As agricultural employment has declined in India, a shortage of jobs in rural areas has pushed millions to migrate. While the rise of low-skill manufacturing jobs has economically benefited rural-urban migrants and holds promise for improving the livelihoods of millions of poor households in developing countries, these jobs often entail harsh work environments (Heath and Mobarak 2015; Blattman and Dercon 2018). Rural-urban migrants in India often belong to vulnerable groups, e.g. people from indebted/financially households, scheduled castes, and young unmarried women. On finding their first jobs (through referrals or recruiters), they have little information about wages/working conditions across factories (Boudreau et al., forthcoming). Information frictions can entrench incorrect beliefs about outside options and search costs, dampening job mobility and wage negotiations. Misperceptions about the relative quality of their factory can keep workers stuck in jobs with poor wages and conditions. As job mobility drives earnings growth, and can moderate employers’ monopsony power by strengthening workers’ bargaining position, efforts to mitigate information/search frictions that impair mobility can raise worker welfare and reduce labor market efficiencies. In Bangladesh, migrant garment workers are more likely than locals to start their careers in factories with worse conditions, later switching to better ones (Boudreau et al., forthcoming). Thus, helping vulnerable migrants in India quickly find better jobs is key so they earn a living without compromising their health or safety.

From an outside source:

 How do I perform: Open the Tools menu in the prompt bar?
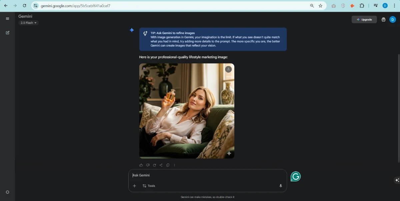(x=148, y=186)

I am focusing on the experiences of migrant workers employed in the garment industry in India. The garment sector is India’s second largest employer overall, and is one of the main sectors which employs women. My study is based in Tirupur, Tamil Nadu, a major garment export hub where 70% of the workers are migrants and 60% are women.
Inexperienced migrants may not know who can help them navigate their new industry, and may hesitate to seek advice to avoid appearing weak/uninformed (Banerjee et al. 2018, Chandrasekhar et al. 2018). Those in workers’ existing networks (“strong ties”) may be less likely to provide new labor market information/referrals, relative to “weak ties” with whom they interact with less (Granovetter 1983, Rajkumar et al. 2022, Jahani et al. 2023). Cash constraints, low levels of agency or self-efficacy, and coordination failures may also dampen job search and negotiation.

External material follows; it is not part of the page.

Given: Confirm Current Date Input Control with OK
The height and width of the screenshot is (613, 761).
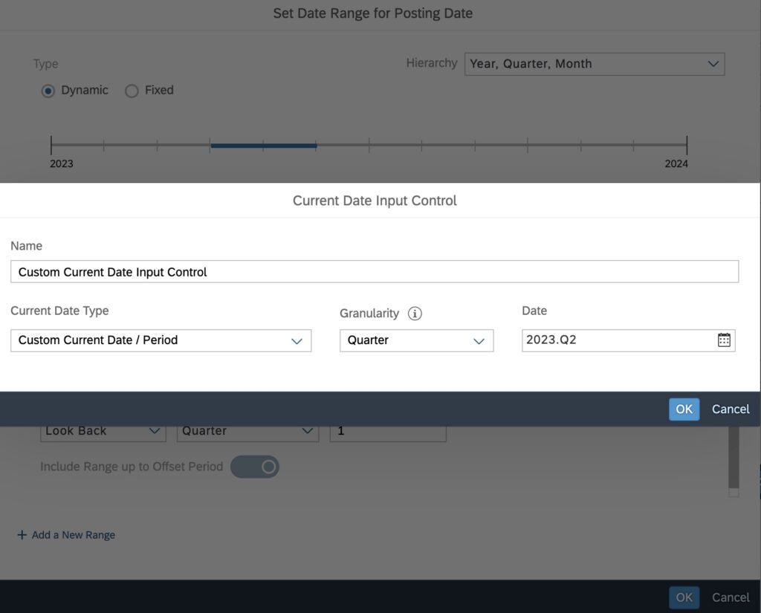Looking at the screenshot, I should 684,409.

My plan for the summer is to conduct a survey with migrant workers currently employed in the Tirupur garment industry to learn more about the wages and working conditions at their current and prior factories, their employment and migration histories, and the challenges they face in searching for a new job or negotiating with employers for a raise, promotion or improvements in the working environment. Results from the survey will help me design a study testing the effectiveness of interventions to mitigate the information and search frictions preventing migrant workers from switching to better jobs and moving up the job ladder. I’m excited to get started!